Reputation: 139
In the following robots.txt file, it says to disallow all directories for magpie-crawler. Let's say I was using a different web crawler like Scrapy. This robots.txt doesn't list anything else, so would a scrapy bot be allowed to scrape?

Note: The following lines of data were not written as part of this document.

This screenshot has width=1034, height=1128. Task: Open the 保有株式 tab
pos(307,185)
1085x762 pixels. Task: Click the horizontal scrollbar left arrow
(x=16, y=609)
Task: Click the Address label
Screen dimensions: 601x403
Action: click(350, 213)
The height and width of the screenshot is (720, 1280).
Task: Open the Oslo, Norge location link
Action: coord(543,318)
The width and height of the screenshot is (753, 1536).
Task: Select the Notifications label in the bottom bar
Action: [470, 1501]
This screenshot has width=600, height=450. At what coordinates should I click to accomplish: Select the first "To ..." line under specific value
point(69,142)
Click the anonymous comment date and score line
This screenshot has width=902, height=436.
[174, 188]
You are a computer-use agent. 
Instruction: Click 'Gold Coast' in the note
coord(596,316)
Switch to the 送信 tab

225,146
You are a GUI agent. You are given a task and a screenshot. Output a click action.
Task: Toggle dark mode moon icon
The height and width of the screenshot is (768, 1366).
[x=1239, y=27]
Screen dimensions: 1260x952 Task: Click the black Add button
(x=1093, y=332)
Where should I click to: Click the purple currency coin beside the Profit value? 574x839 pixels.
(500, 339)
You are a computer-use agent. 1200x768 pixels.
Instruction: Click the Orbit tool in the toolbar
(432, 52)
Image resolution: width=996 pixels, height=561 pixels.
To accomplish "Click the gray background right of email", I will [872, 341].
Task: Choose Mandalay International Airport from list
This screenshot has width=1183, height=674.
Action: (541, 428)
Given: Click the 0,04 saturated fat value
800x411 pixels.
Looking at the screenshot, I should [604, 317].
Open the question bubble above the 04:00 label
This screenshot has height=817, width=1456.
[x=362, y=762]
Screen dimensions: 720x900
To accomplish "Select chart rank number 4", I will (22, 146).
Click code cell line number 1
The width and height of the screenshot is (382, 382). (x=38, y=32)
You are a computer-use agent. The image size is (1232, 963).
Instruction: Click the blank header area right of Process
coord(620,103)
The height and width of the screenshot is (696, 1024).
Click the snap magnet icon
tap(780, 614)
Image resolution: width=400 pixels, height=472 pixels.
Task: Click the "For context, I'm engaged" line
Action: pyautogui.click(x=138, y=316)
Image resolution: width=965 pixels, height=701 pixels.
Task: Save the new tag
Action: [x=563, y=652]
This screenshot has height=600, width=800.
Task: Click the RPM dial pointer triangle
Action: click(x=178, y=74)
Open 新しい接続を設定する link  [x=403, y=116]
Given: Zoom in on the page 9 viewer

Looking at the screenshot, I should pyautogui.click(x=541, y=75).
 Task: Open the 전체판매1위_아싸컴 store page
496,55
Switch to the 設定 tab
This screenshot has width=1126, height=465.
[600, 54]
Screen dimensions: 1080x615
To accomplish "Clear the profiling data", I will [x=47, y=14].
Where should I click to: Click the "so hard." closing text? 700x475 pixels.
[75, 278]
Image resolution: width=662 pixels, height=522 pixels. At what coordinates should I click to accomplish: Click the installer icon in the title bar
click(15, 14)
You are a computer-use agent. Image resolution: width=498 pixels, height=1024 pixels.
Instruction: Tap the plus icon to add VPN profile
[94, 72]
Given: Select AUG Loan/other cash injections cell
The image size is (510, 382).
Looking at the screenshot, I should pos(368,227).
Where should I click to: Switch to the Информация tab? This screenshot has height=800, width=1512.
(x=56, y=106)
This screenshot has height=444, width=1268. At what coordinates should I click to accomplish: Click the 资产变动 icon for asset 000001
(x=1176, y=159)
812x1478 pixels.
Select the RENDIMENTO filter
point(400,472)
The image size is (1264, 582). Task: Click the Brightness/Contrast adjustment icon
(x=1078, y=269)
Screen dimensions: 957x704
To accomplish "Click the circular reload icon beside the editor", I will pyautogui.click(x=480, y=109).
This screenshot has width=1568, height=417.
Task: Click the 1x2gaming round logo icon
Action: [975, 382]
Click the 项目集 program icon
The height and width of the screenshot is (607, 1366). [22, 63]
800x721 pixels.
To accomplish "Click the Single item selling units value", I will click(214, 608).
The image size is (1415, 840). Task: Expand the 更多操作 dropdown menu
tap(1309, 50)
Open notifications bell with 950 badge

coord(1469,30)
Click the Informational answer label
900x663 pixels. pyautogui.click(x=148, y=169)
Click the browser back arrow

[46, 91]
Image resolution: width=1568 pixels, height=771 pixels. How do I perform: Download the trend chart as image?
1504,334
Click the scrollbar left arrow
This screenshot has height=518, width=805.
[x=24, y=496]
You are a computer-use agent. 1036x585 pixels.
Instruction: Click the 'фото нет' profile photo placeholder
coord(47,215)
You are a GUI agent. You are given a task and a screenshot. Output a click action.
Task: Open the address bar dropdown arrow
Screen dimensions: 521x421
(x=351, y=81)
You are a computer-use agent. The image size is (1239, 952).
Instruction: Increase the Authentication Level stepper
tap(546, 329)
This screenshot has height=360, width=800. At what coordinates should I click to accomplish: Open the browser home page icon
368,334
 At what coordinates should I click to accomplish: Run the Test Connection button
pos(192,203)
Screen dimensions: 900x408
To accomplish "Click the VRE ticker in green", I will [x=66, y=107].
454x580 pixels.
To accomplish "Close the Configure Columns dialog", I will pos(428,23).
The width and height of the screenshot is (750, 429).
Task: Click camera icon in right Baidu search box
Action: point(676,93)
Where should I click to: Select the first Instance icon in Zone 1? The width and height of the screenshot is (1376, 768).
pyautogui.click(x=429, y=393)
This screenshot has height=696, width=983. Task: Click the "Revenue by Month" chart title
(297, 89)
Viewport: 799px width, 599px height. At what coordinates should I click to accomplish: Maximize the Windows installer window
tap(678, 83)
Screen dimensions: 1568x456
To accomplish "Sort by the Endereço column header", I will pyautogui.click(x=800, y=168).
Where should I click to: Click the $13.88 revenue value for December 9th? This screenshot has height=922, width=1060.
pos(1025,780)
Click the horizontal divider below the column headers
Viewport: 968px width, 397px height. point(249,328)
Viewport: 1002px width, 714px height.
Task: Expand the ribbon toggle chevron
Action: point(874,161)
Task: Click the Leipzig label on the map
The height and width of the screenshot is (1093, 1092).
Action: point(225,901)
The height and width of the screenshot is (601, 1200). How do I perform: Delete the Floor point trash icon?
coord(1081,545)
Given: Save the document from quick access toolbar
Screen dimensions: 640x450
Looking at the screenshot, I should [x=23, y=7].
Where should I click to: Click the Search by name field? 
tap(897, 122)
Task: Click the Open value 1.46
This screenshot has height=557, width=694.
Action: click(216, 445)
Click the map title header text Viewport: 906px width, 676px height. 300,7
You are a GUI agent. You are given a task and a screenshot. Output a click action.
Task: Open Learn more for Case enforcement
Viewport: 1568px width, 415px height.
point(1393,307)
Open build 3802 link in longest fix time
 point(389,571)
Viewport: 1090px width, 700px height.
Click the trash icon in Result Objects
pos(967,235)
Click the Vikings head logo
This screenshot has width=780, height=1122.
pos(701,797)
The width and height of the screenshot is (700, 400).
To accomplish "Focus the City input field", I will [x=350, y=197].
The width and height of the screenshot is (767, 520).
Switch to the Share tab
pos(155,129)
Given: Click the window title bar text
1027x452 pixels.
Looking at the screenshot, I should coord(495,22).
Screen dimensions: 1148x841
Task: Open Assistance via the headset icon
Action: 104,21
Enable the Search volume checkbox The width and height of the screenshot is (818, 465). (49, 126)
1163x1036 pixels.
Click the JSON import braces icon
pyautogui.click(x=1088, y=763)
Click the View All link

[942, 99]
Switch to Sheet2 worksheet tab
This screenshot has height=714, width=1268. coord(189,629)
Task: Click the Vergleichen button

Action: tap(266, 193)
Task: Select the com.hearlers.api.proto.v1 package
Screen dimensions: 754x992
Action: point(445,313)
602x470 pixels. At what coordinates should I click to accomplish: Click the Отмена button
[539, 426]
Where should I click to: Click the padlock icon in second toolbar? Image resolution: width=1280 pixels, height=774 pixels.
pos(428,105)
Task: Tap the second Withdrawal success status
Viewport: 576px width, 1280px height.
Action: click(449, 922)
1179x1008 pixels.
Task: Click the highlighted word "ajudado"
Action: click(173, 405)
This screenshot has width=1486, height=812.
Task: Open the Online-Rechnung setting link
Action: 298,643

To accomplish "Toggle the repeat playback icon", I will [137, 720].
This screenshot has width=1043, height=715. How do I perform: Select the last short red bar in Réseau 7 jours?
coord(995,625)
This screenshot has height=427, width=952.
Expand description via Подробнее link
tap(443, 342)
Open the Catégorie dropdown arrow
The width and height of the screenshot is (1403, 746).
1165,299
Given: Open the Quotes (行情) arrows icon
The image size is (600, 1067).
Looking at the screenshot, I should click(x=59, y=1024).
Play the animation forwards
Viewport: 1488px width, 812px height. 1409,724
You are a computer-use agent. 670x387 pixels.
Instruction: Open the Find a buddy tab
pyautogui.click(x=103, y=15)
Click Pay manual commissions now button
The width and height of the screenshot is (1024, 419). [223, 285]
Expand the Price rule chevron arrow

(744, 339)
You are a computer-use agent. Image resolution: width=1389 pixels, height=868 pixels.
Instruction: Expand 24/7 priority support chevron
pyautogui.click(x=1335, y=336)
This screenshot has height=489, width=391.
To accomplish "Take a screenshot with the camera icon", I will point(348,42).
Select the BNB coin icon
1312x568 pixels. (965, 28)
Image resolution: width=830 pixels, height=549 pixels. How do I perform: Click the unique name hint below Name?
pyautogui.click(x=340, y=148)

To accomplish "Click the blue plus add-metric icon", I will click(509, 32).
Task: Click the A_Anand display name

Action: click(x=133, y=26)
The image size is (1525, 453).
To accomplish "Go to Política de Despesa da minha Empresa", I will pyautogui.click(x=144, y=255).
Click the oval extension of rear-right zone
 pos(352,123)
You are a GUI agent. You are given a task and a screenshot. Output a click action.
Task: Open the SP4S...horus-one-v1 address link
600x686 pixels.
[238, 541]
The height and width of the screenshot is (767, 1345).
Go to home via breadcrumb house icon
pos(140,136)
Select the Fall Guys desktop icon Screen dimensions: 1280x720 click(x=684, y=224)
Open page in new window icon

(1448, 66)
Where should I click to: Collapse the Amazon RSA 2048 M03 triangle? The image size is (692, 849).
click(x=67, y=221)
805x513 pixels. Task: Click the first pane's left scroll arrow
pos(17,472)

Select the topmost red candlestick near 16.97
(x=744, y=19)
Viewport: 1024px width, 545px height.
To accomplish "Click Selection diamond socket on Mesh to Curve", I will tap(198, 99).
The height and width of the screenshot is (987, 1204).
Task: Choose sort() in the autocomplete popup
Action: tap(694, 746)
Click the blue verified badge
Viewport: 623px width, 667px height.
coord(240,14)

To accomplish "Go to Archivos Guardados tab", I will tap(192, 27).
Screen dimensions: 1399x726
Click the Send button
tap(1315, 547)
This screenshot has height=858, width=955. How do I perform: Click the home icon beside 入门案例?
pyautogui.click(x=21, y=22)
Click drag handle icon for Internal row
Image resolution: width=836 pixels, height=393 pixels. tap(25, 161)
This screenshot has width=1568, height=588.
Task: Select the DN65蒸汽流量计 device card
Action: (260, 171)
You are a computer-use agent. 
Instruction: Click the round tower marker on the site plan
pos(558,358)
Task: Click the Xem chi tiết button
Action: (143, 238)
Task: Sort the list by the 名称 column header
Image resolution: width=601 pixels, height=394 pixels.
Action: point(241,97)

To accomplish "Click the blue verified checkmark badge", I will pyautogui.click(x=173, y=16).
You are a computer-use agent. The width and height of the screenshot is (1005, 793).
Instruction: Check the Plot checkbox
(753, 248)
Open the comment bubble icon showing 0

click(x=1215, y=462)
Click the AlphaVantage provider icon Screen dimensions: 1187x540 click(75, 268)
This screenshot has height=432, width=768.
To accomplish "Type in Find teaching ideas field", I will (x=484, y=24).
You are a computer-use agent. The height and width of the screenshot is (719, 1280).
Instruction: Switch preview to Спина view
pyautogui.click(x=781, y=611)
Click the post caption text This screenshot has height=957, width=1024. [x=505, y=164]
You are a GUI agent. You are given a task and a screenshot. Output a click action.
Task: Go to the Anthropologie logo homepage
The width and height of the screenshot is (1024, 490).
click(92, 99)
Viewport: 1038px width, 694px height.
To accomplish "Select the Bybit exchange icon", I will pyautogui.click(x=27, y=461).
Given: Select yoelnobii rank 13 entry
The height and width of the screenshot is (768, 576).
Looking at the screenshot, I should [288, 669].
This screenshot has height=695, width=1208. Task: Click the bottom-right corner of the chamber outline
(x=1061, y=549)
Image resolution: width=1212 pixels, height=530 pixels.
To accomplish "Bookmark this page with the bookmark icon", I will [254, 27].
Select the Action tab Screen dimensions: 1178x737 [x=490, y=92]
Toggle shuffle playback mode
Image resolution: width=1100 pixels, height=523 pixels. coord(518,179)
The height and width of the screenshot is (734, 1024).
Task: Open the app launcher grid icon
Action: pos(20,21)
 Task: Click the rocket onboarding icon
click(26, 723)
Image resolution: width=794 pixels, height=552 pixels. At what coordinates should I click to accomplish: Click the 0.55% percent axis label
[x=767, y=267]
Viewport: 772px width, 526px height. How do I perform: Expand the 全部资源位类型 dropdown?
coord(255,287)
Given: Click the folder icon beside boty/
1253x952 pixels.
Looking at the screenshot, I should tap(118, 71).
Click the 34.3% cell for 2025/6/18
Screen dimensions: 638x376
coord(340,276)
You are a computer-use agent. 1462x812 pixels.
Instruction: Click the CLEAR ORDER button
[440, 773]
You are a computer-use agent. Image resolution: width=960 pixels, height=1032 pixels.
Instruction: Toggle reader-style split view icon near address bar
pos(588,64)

User-agent: magpie-crawler
Disallow: /
Sitemap: https://www.digitaltrends.com/sitemap_index.xml
Sitemap: https://www.digitaltrends.com/news.sitemap.google.xml
Sitemap: https://www.digitaltrends.com/image-sitemap-index.xml
Upvotes: 2
Views: 165
Reputation: 142
You can parse the data using Scrapy. Just describe in the header that you are WEB-BROWSER in Scrapy settings:
'USER_AGENT': 'Mozilla/5.0 (Windows NT 10.0; Win64; x64) AppleWebKit/537.36 (KHTML, like Gecko) Chrome/68.0.3440.84 Safari/537.36'
Upvotes: -1
Reputation: 2439
According to the official website, this does mean that only that single bot is disallowed. You may, if desired, use Scrapy.
If they wanted, they could have only allowed one bot:
User-agent: Google
Disallow:
User-agent: *
Disallow: /
Upvotes: 2